--- Supplied records Enclosed Below ---

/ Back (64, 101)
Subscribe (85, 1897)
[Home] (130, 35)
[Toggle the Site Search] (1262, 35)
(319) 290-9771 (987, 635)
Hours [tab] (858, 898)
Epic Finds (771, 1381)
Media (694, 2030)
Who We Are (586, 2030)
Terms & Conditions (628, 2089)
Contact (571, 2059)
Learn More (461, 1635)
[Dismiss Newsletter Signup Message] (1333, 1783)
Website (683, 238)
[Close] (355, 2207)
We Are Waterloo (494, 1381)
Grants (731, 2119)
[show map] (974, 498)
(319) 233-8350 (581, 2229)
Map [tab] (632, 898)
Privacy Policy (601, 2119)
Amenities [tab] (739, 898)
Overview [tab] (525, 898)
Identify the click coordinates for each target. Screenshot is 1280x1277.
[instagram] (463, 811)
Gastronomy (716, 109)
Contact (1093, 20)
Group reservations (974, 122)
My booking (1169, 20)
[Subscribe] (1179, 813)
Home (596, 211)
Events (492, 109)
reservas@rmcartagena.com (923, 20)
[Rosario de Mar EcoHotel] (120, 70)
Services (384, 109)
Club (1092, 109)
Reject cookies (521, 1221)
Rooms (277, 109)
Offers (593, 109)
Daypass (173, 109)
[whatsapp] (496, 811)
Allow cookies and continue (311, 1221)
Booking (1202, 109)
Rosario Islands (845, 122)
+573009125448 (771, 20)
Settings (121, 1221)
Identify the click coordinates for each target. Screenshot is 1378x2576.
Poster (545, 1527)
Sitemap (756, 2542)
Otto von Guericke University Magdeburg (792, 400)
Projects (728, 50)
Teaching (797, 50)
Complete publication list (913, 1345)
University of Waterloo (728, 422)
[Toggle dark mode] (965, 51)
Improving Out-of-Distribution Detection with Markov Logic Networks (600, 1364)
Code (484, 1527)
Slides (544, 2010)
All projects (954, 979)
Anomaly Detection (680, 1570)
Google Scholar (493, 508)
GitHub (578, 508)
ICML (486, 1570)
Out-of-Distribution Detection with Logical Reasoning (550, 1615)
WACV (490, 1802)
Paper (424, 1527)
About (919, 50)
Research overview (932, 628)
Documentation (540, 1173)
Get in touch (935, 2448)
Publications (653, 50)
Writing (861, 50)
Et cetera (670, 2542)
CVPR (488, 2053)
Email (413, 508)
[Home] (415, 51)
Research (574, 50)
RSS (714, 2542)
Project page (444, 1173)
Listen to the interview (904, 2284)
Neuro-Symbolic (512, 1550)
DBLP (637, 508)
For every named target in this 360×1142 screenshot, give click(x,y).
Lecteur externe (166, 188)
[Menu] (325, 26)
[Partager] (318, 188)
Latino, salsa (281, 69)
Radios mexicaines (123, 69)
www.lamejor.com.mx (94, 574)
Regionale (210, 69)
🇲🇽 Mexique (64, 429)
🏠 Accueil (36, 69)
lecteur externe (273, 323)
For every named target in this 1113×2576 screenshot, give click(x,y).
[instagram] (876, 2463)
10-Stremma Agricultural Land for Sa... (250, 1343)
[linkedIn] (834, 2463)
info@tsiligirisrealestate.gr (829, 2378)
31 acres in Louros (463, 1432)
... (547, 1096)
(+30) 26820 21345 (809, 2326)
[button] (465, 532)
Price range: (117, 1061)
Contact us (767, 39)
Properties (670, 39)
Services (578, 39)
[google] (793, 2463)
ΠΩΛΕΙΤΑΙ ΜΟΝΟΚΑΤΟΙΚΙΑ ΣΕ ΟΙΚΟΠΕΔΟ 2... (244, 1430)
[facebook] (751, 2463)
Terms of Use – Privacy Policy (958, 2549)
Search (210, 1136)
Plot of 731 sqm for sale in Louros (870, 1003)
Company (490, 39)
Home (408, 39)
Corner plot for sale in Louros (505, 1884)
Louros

--- End of Enclosed Supplied records ---

Exercise aim: Among the lines of the data, which ones contain the word "this"? Show them.

Task response:
For every named target in this 360×1142 screenshot, give click(x,y).
For every named target in this 1113×2576 screenshot, give click(x,y).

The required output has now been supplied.